No harsh chemicals, no painful waxing, no razor burn, no horrible itch as it grows out! Every 2-4 weeks should be plenty to keep your private playground well-groomed.
And if reaching these parts of your body is a challenge for you, hand your husband the scissors with a smile, place a towel on the bed, lay down on your back, and invite him to give you a hand. Most men would be happy to oblige knowing that he’ll get to indulge afterward!
Wishing you good, clean fun!
3 comments
Make Feminine Hygiene a Priority!
by Shannon
(Warning: This Hot Tip is NOT for the faint-at-heart or the easy-to-be-made-queasy! If that’s YOU, hit the delete button NOW!)

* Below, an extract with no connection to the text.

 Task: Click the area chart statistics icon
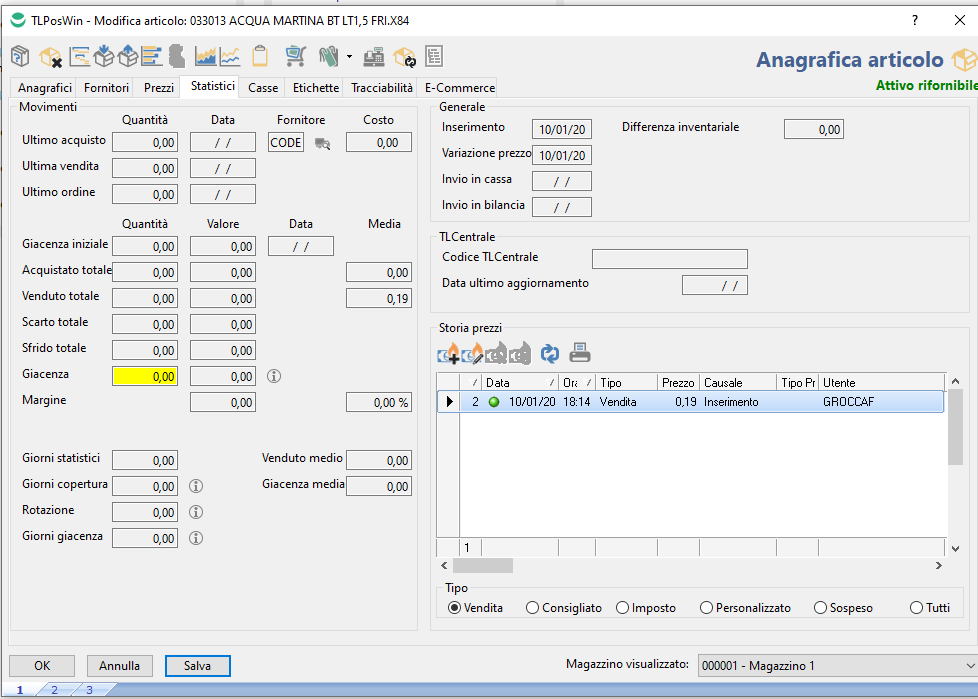pyautogui.click(x=205, y=56)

I was recently driving around Los Angeles and listening to a sex therapy radio talk show. A woman called in complaining that her husband rarely performs oral sex, yet frequently desires her to perform it for him. She couldn’t understand how things had gotten so one-sided in their marriage bed, and she was demanding change (and prepared to hold out on him until that change took place).
The therapist asked her in response, “Could there be a feminine hygiene issue?”
The caller was dead silent. Finally she asked, “What do you mean?”
The therapist responded, “Do you cleanse your vaginal area properly before expecting your husband to perform oral sex?”
Again, dead silence. She eventually replied, “Well, I take a shower, if that’s what you mean.”
“No, I’m not talking about just a shower. Do you spread the lips of your vagina and use some sort of body wash to get rid of the odor and bacteria naturally present there?” the therapist inquired, leaving no room for misinterpretation.
The caller replied, “I was never told that was necessary, and I heard Dr. Oz say that the vagina is a ‘self-cleaning oven’ on the Oprah Show.”
I thought, Hello?!?!? This woman is expecting her husband to indulge in such an intimate sexual act with his mouth (and nose) when she hasn’t properly cleaned herself?
In all honesty, I wanted to find this gal’s mama, spank her, and ask, “What were you thinking to let your daughter wander into marriage without even a basic understanding of feminine hygiene?!?!?”
And then I thought, “Oh, her poor husband!”
I wanted to scream four simple words loud enough so that she could hear me in Philadelphia all the way from Los Angeles: Summer’s Eve Intimate Cleanser!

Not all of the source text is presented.